◆ Aim ◆
Please answer these questions from the stock warrant below, one answer per line:
1. Who is named as the Holder?
2. Up to how many shares may the Holder purchase?
3. What par value does the Company's Class A Common Stock have?

◆ Supplied text ◆
CONTINGENT COMMON STOCK PURCHASE WARRANT


THIS SECURITY AND ANY SHARES ISSUED UPON EXERCISE OF THIS
SECURITY HAVE NOT BEEN REGISTERED UNDER THE SECURITIES ACT OF
1933, AS AMENDED (THE "ACT"), OR APPLICABLE STATE SECURITIES LAWS
AND MAY NOT BE TRANSFERRED OR OTHERWISE DISPOSED OF UNLESS THE
APPLICABLE SECURITY HAS BEEN REGISTERED UNDER THE ACT AND SUCH
LAWS OR (1) REGISTRATION UNDER SUCH LAWS IS NOT REQUIRED AND (2)
AN OPINION OF COUNSEL SATISFACTORY TO THE COMPANY IS FURNISHED TO
THE COMPANY TO THE EFFECT THAT REGISTRATION UNDER THE ACT AND THE
APPLICABLE STATE SECURITIES LAWS IS NOT REQUIRED.

                      AMERIGON INCORPORATED

WARRANT TO PURCHASE COMMON STOCK

          This certifies that, for value received, Big Beaver
Investments LLC (the "Holder") is entitled to subscribe for and
purchase up to 4428 shares (subject to adjustment from time to
time pursuant to the provisions of Section 5 hereof) of fully
paid and nonassessable Class A Common Stock of Amerigon
Incorporated, a California corporation (the "Company"), at the
price specified in Section 2 hereof, as such price may be
adjusted from time to time pursuant to Section 5 hereof (the
"Warrant Price"), subject to the provisions and upon the terms
and conditions hereinafter set forth.

          As used herein, the term "Class A Common Stock" shall
mean the Company's presently authorized Class A Common Stock, no
par value, and any stock into or for which such Common Stock may
hereafter be converted or exchanged.

     1.   Term of Warrant; Contingent Exercise.

◆ Data provided ◆
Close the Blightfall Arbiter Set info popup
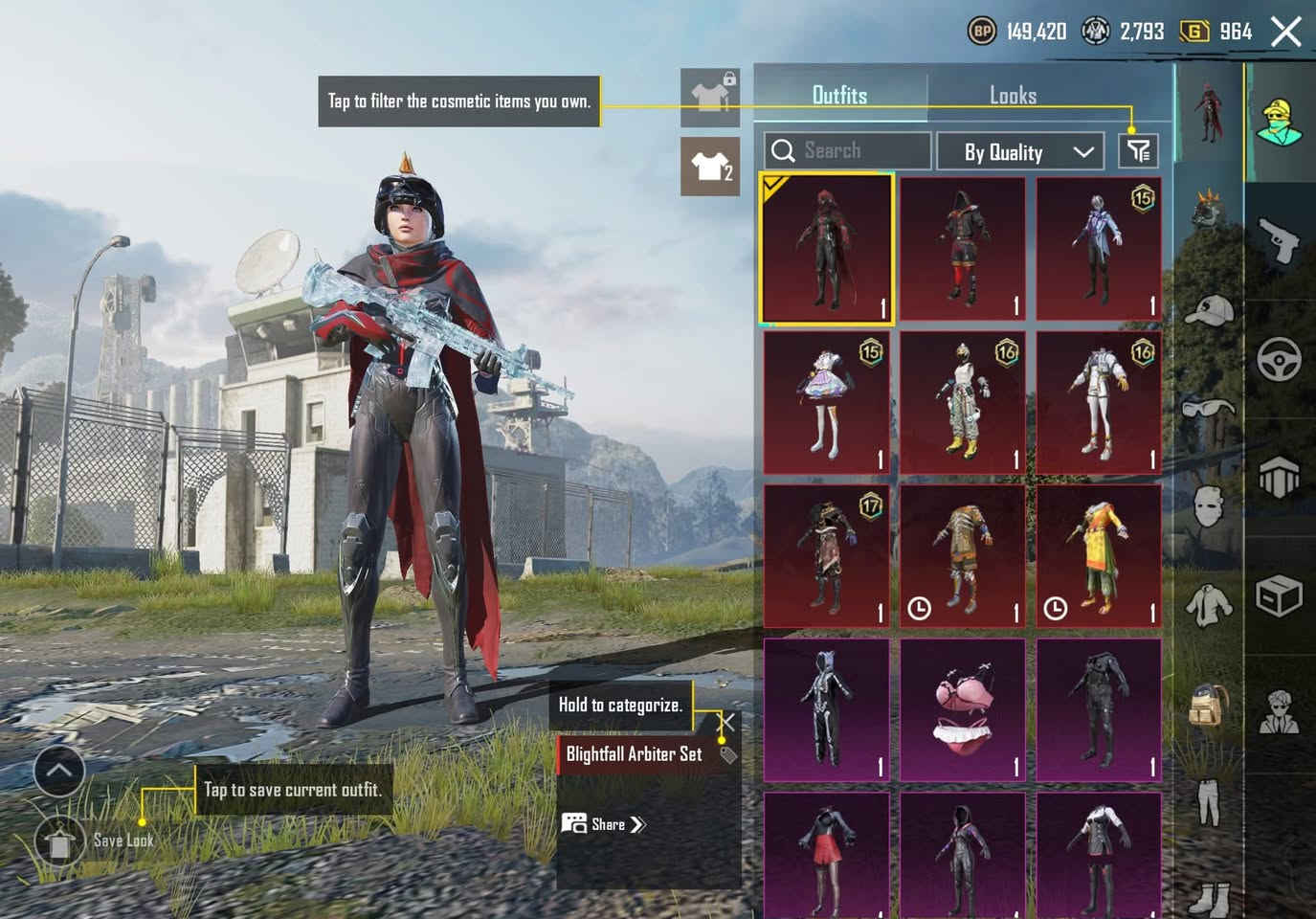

◆ The solution ◆
1. Big Beaver Investments LLC
2. 4428 shares
3. No par value